__RECORDED DATA__:
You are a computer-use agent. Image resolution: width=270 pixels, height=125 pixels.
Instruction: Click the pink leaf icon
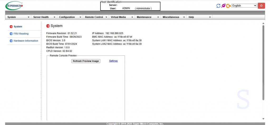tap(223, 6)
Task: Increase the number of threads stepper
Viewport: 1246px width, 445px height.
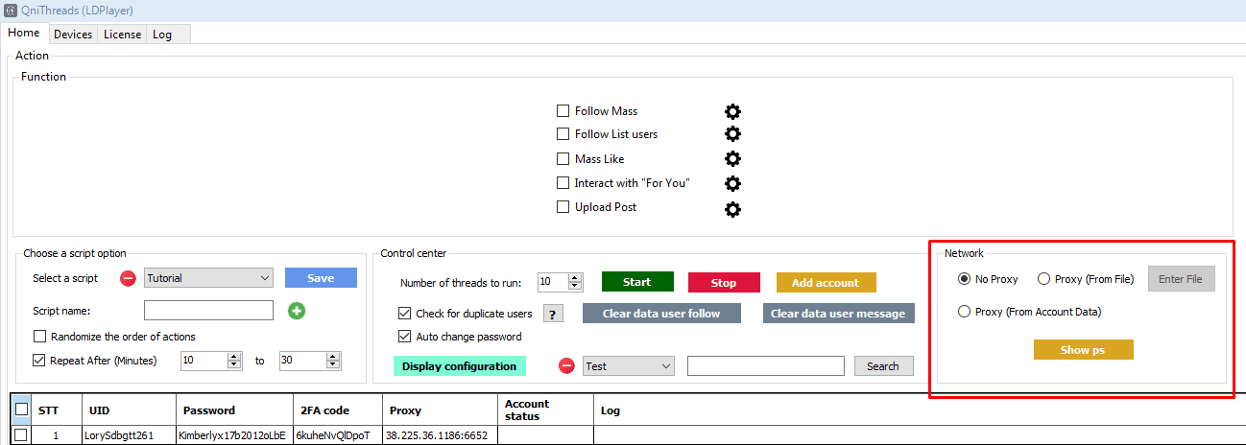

__WORK REQUIRED__: Copy out the lines exactly as written, beginning with the one that contains "Instruction: Click the pink leaf icon" and ending with the last line of the material; do not include pictures.

__RESPONSE AREA__:
Instruction: Click the pink leaf icon
tap(223, 6)
Task: Increase the number of threads stepper
Viewport: 1246px width, 445px height.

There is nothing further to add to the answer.